* Exercise prompt
Only the pictures are to be dropped, and the rest of the data should be copied exactly.
---
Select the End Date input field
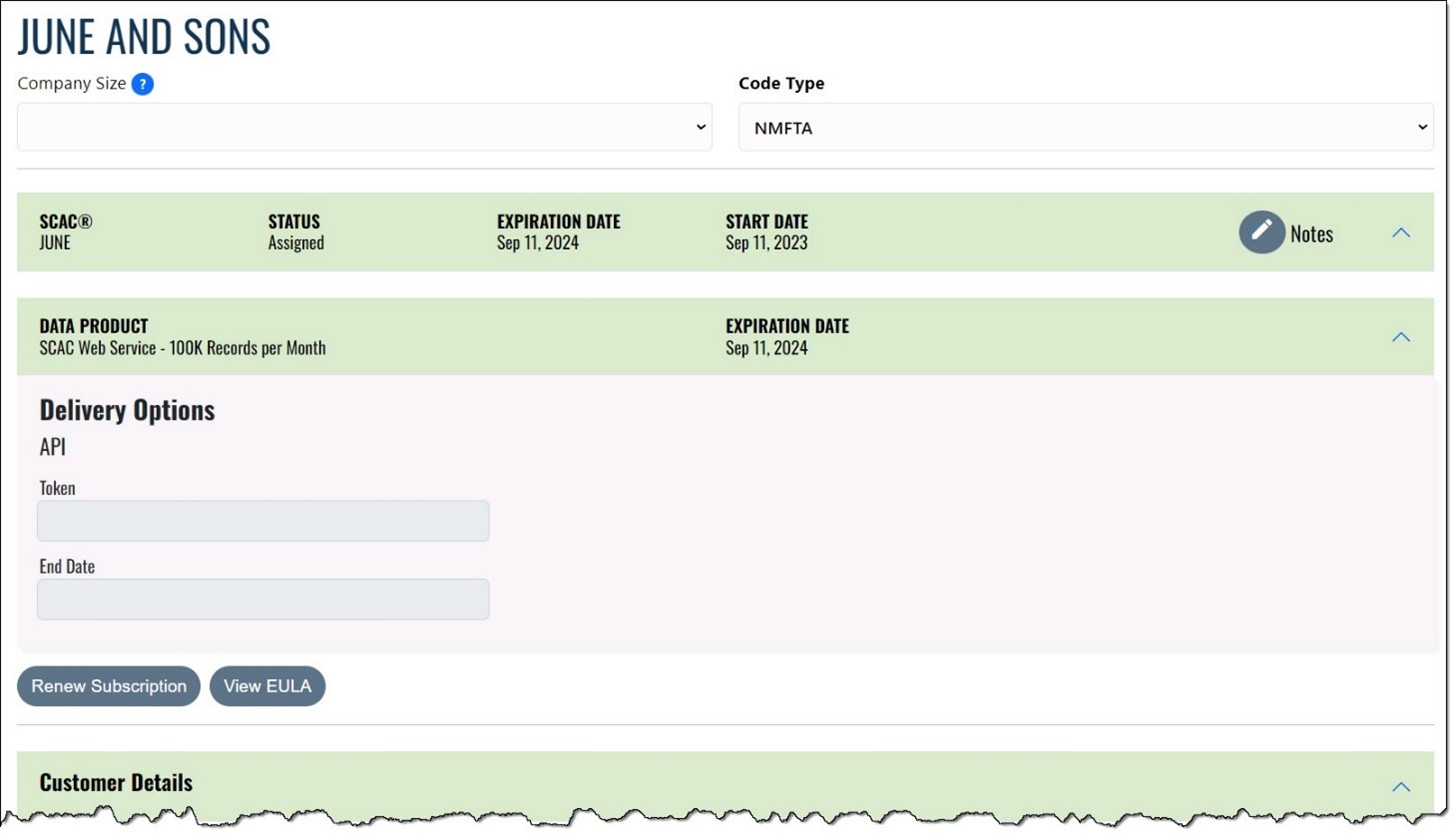The height and width of the screenshot is (836, 1455). coord(262,599)
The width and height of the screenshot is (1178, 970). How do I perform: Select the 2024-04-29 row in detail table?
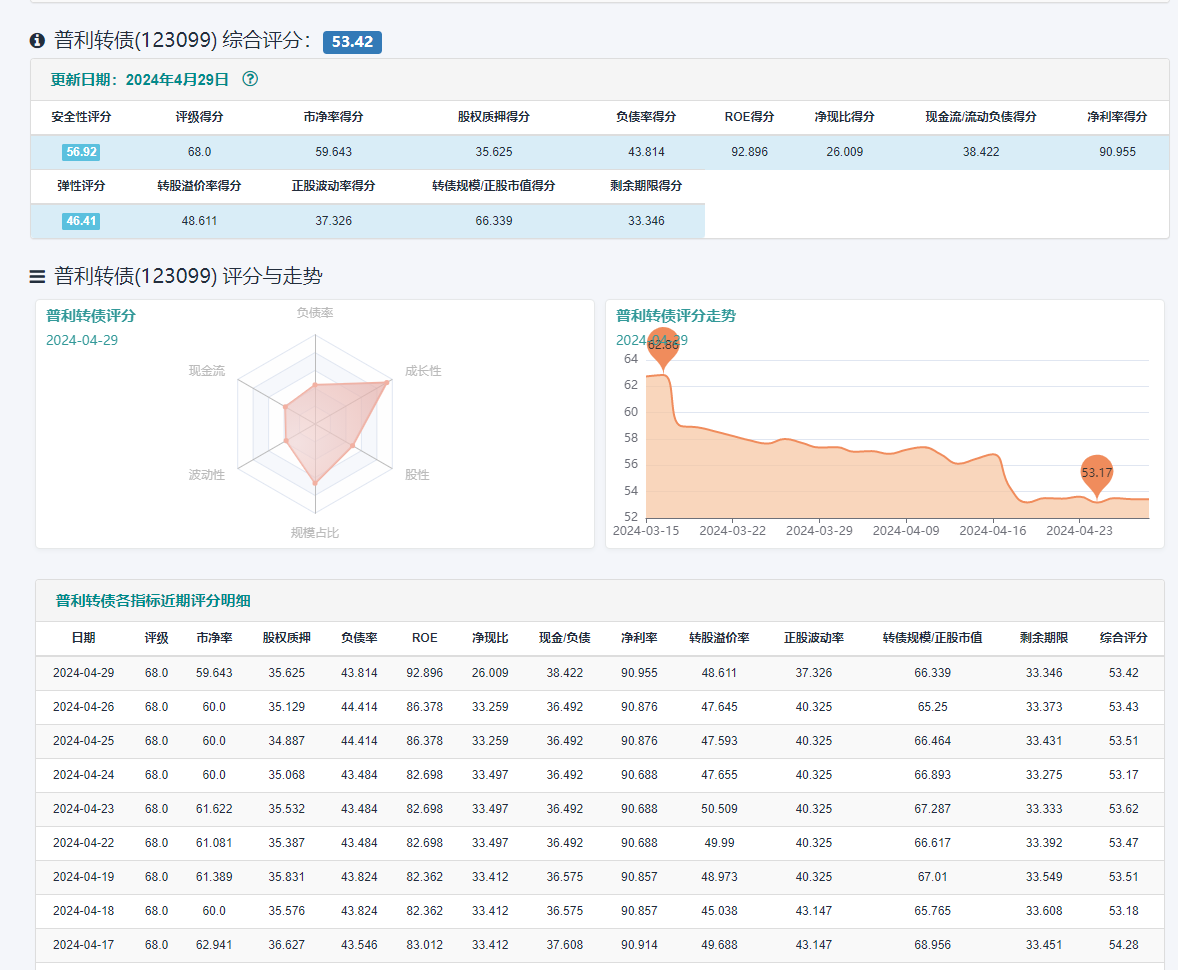84,673
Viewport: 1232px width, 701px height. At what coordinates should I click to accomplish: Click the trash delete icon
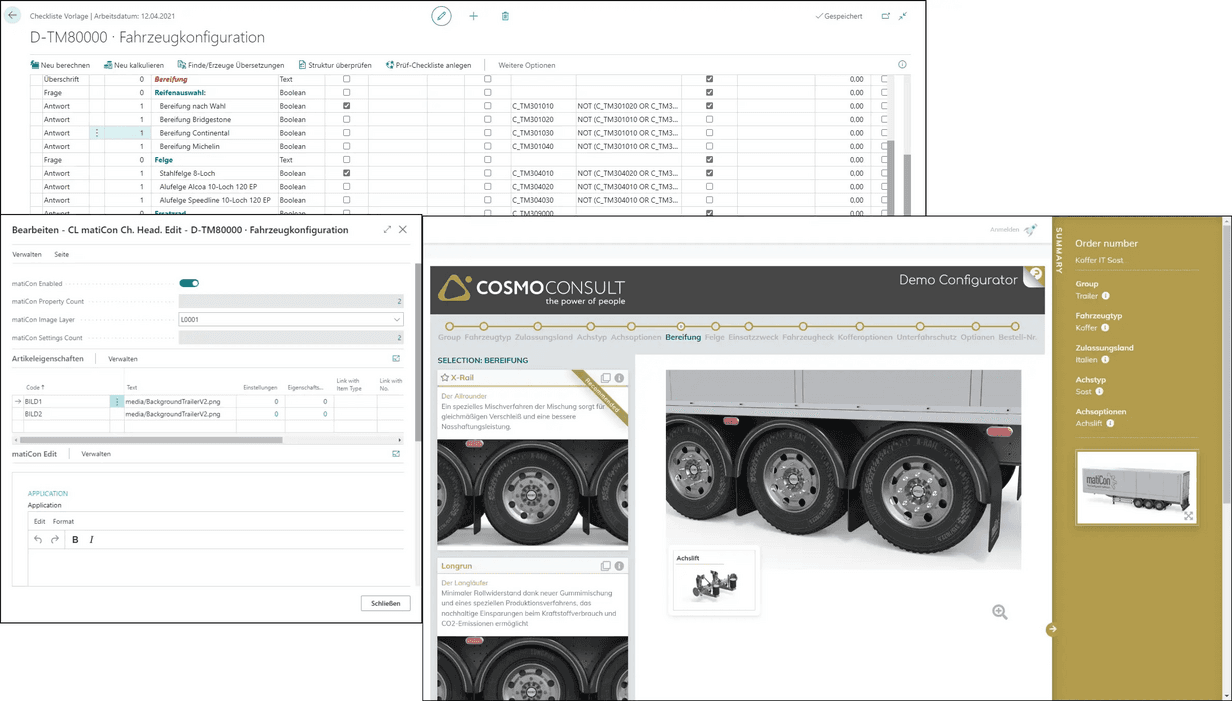505,16
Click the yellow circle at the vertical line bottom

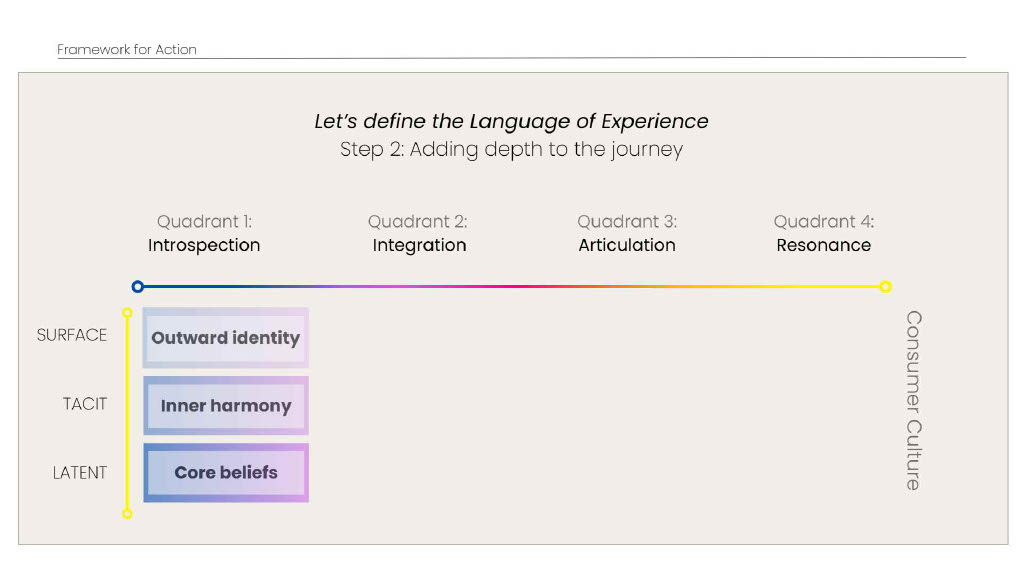[x=127, y=514]

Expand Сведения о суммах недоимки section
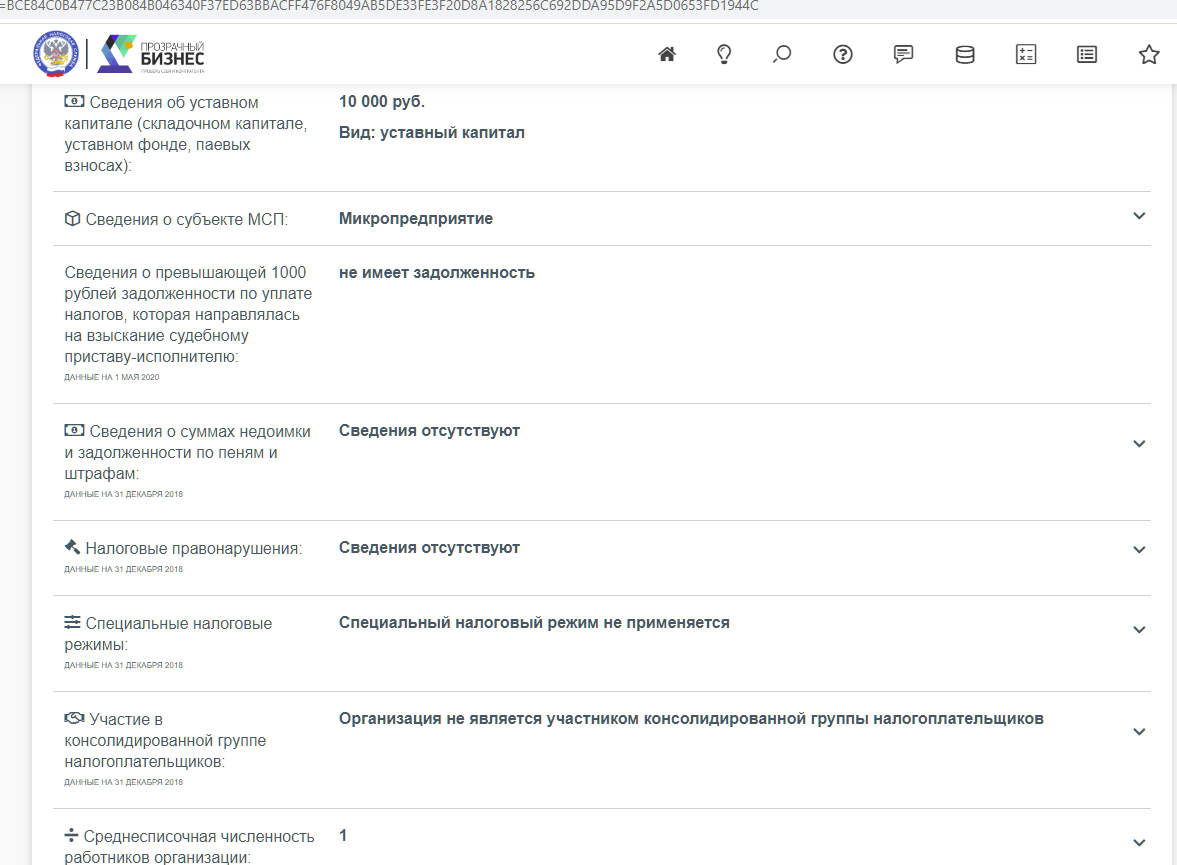(x=1139, y=444)
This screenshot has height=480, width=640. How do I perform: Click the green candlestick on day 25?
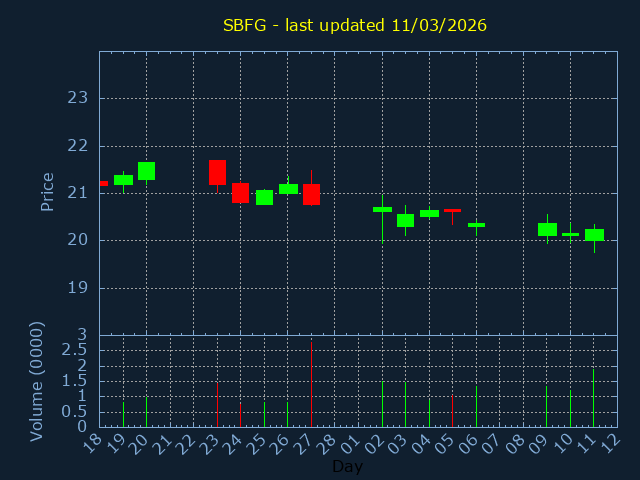(x=264, y=197)
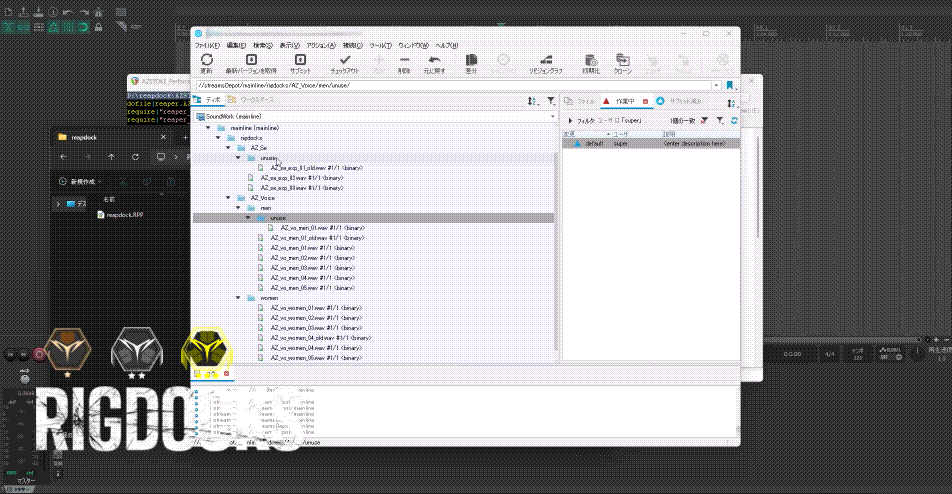Click the Delete (削除) minus icon
The height and width of the screenshot is (494, 952).
[404, 61]
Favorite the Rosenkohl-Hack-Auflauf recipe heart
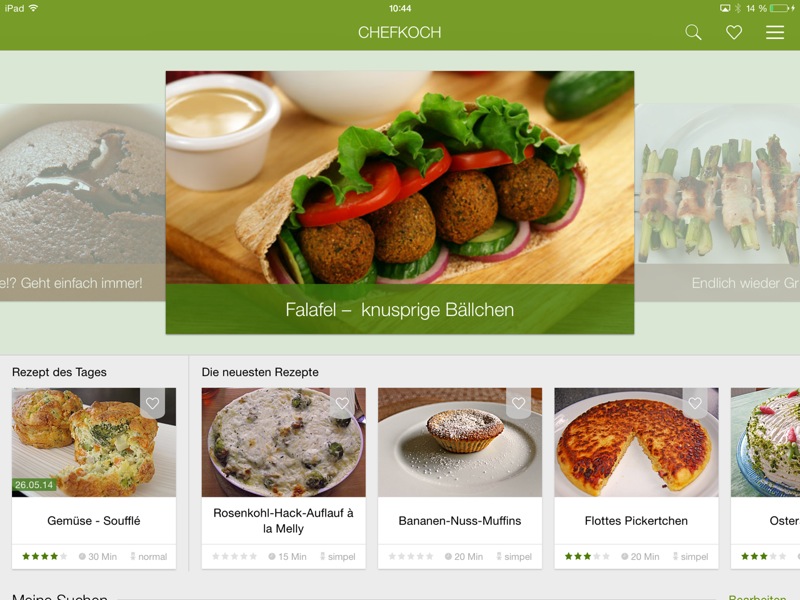Image resolution: width=800 pixels, height=600 pixels. pos(342,403)
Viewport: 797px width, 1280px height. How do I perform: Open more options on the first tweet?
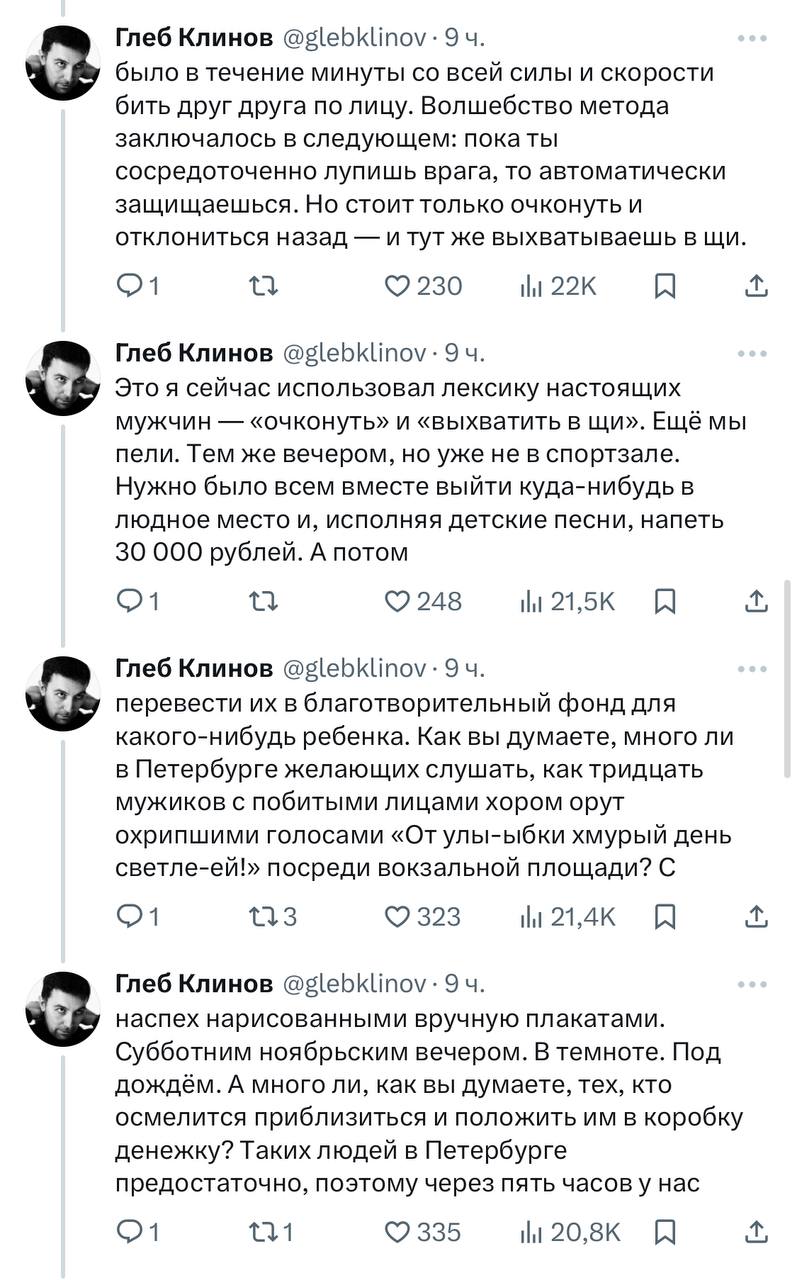click(x=752, y=39)
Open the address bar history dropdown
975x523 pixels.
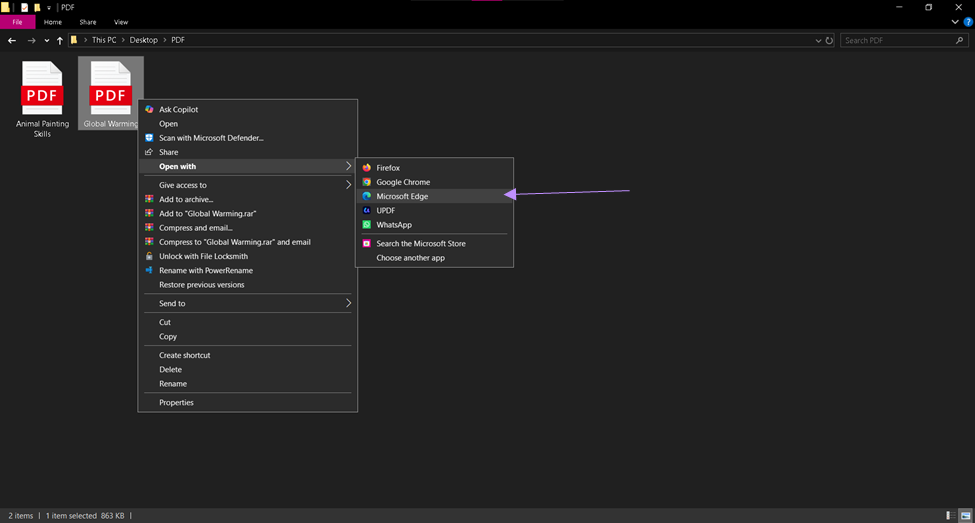[x=818, y=40]
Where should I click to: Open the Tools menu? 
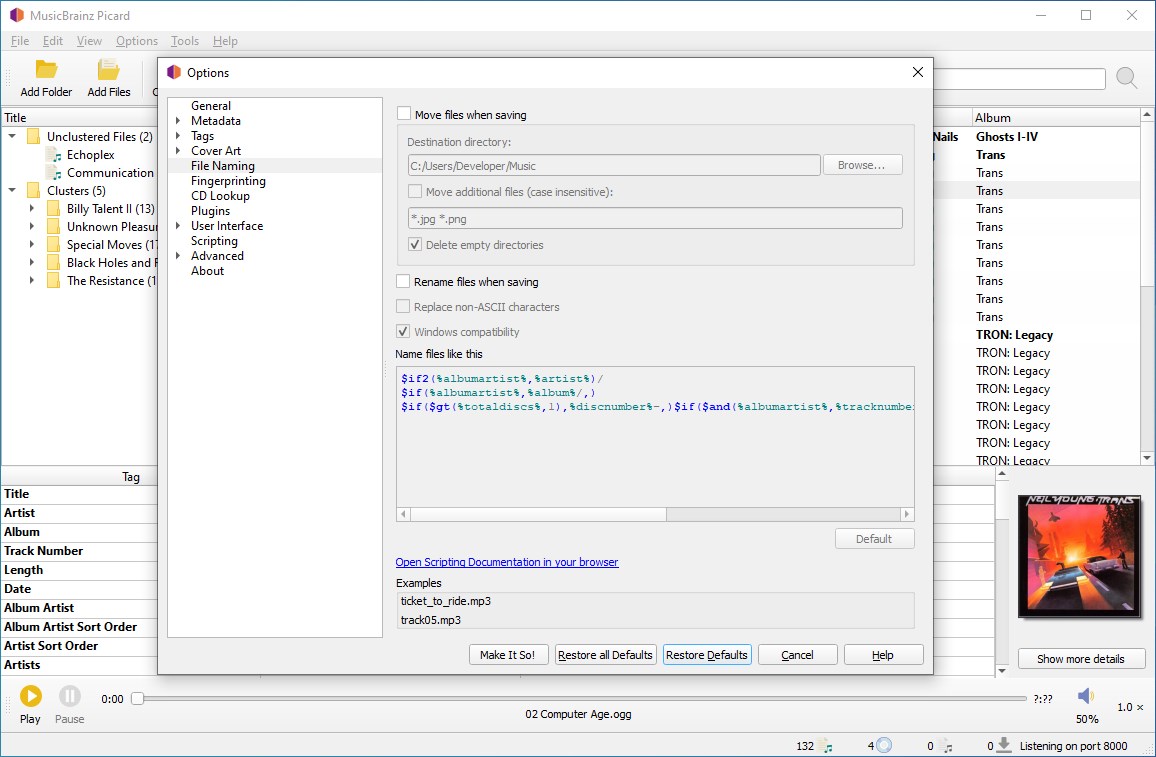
---
* Reply to the task
Select the End Date input field
The height and width of the screenshot is (836, 1455). coord(262,599)
The width and height of the screenshot is (1178, 970). How do I perform: Select the 2024-04-29 row in detail table?
84,673
Viewport: 1232px width, 701px height. At what coordinates should I click to accomplish: Click the trash delete icon
505,16
Click the yellow circle at the vertical line bottom

[x=127, y=514]

Expand Сведения о суммах недоимки section
(x=1139, y=444)
This screenshot has height=480, width=640. How do I perform: Click the green candlestick on day 25?
(x=264, y=197)
Click the Delete (削除) minus icon
The height and width of the screenshot is (494, 952).
[404, 61]
Favorite the Rosenkohl-Hack-Auflauf recipe heart
Image resolution: width=800 pixels, height=600 pixels. pos(342,403)
Viewport: 797px width, 1280px height. How do I perform: Open more options on the first tweet?
click(x=752, y=39)
Open the address bar history dropdown
975x523 pixels.
[x=818, y=40]
Where should I click to: Open the Tools menu? 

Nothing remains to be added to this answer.